The study authors set out to investigate the assumption that societies with more men than women would suffer from “elevated levels of aggression driven by a glut of testosterone-fueled, unmarried men.” However, somewhat surprisingly, they found the exact opposite to be true, discovering that violent crime committed by males actually rises when women are in the numerical ascendancy.
To conduct their investigation, the researchers used data from the 2010 US Census to determine the sex ratio in each of the country’s 3,082 counties. They then cross-referenced this with figures obtained from the FBI in order to examine how these ratios correlated with levels of violent crimes between men – such as murders and assaults – and sexual crimes like rape, prostitution, and other sexual offenses.
“We find rates of homicide, aggravated assault, rape, sex offenses, and prostitution/commercial vice to be more common in counties with more women than men,” explain the authors, adding that “counties with more men have lower rates of crime and violent behavior.” These findings, they say, “challenge conventional claims of male excess leading to elevated levels of violence.”
Using “mating market theory,” the team explain these results by suggesting that violence should not be considered an inherent characteristic of “maleness,” but is instead used only when doing so brings “reproductive payoffs”.

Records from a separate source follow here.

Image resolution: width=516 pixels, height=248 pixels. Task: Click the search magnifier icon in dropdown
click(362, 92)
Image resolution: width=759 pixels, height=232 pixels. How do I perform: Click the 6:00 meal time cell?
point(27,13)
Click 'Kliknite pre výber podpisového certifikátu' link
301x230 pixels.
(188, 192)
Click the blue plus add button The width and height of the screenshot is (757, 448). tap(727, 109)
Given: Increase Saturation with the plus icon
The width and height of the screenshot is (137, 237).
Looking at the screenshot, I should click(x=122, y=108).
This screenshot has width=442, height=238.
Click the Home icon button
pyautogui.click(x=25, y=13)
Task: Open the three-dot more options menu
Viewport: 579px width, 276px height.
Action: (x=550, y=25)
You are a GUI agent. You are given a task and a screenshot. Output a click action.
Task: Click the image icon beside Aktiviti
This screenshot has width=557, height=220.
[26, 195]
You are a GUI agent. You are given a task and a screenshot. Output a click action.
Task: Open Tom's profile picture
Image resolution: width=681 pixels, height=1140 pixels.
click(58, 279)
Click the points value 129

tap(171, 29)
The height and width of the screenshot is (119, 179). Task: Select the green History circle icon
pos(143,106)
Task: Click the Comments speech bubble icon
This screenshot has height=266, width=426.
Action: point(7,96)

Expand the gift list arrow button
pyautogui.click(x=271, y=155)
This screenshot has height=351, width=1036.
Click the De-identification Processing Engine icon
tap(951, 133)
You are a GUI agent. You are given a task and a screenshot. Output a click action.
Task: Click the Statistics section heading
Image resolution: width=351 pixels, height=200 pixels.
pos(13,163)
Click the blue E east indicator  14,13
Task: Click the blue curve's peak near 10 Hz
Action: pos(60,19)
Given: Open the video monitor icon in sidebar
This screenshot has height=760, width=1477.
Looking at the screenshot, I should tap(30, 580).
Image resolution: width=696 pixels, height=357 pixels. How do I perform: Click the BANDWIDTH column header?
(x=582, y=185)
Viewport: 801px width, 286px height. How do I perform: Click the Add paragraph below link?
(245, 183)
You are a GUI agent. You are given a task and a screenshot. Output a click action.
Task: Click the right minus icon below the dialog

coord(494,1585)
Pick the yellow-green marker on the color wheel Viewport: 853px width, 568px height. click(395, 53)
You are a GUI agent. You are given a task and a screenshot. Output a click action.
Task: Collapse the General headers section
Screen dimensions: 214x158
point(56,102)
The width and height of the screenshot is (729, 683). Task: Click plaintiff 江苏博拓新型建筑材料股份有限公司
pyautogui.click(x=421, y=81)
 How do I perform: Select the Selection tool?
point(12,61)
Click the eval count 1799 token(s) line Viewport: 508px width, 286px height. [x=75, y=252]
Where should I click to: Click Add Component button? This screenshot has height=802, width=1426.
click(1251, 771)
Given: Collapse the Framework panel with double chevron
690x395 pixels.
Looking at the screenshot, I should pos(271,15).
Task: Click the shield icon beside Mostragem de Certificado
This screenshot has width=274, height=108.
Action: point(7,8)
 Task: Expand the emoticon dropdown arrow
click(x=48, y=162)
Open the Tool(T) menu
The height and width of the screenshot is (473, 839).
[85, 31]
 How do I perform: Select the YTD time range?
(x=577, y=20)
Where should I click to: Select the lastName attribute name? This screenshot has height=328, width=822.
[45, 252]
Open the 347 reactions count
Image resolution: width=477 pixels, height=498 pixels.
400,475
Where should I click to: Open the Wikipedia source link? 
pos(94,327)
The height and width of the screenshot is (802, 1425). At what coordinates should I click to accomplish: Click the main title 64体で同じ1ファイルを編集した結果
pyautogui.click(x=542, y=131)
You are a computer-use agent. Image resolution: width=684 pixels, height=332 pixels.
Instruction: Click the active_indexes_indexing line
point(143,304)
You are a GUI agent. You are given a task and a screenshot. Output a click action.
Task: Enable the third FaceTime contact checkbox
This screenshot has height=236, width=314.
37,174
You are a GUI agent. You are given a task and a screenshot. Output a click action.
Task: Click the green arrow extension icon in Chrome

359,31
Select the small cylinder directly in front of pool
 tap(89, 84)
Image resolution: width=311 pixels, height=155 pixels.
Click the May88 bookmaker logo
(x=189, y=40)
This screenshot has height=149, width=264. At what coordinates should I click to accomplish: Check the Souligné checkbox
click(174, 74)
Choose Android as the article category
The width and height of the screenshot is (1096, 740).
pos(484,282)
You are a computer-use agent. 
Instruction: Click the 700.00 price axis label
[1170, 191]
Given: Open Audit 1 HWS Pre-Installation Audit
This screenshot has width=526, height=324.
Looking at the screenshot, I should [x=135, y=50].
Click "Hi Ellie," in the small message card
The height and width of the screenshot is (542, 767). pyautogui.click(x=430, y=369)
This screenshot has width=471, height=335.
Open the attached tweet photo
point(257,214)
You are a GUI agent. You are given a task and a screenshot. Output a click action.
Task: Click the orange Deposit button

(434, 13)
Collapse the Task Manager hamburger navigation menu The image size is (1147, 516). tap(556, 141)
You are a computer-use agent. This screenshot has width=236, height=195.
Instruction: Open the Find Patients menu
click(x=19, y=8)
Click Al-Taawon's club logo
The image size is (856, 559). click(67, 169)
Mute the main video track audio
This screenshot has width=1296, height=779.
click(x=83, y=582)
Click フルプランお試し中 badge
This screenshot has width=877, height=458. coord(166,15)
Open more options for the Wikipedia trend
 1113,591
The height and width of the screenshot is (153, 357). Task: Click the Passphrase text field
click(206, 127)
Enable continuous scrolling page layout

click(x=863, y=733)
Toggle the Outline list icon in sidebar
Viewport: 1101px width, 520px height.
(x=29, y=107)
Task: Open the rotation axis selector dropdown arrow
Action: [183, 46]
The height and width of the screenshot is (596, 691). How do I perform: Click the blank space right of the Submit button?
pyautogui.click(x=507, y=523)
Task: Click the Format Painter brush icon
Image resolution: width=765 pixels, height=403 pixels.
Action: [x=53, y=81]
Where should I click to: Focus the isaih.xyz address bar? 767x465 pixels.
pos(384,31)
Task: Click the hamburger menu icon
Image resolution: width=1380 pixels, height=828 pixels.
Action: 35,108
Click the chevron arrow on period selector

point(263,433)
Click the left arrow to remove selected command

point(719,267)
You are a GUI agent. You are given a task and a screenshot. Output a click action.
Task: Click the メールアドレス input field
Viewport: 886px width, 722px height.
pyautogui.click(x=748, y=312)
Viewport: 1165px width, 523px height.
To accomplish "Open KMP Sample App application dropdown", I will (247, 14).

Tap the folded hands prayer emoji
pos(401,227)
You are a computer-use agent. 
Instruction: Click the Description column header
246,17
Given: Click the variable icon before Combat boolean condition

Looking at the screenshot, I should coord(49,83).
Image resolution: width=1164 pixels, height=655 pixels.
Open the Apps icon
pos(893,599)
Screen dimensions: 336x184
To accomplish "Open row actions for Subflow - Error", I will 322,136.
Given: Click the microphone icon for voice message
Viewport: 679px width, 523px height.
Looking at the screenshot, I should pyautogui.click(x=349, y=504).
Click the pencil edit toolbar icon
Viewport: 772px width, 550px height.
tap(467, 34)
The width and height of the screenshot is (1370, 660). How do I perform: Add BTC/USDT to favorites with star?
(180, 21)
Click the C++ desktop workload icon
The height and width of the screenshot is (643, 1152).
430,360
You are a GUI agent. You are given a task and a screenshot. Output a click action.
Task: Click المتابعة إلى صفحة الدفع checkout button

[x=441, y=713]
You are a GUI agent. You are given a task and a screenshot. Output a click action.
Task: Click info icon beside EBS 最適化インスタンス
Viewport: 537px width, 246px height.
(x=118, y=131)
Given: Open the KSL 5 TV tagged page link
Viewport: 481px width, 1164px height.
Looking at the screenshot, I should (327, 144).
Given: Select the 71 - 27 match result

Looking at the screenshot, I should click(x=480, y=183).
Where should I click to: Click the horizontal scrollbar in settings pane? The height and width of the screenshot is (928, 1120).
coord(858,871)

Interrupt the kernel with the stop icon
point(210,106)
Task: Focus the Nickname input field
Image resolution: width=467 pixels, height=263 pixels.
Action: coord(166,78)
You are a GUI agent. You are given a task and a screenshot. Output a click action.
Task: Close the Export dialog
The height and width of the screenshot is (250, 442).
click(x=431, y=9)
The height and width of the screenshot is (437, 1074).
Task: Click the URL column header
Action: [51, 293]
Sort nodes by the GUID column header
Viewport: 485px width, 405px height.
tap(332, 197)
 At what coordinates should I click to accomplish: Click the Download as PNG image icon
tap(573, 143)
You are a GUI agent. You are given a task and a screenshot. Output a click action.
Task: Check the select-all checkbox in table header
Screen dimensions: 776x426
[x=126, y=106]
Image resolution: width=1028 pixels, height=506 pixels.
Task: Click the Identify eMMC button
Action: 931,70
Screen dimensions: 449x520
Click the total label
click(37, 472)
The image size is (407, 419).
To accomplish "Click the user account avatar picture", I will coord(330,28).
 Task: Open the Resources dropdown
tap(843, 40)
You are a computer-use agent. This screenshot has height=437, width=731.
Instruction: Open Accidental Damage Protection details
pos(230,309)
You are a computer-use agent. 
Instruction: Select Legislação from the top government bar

For instance, they claim that in societies in which women are rare, men who are lucky enough to have a wife or girlfriend have to invest more in their relationships in order to hold on to their partners, and are therefore more likely to settle down and live a family life.
In contrast, when women are more abundant, this theory states that men are likely to act more promiscuously and therefore come into regular competition with each other over females, often leading to violence.
The researchers say their findings are supported by the existing literature on the subject, with studies revealing that prostitution and trafficking of women in China tend to be less common in areas where men outnumber women.
Expanding on their results, the study authors warn against “'tough on crime' policies in highly policed areas of the United States,” where soaring rates of male incarceration are skewing population ratios, resulting in female-dominated communities and potentially encouraging the very sorts of violence these policies are supposedly trying to combat.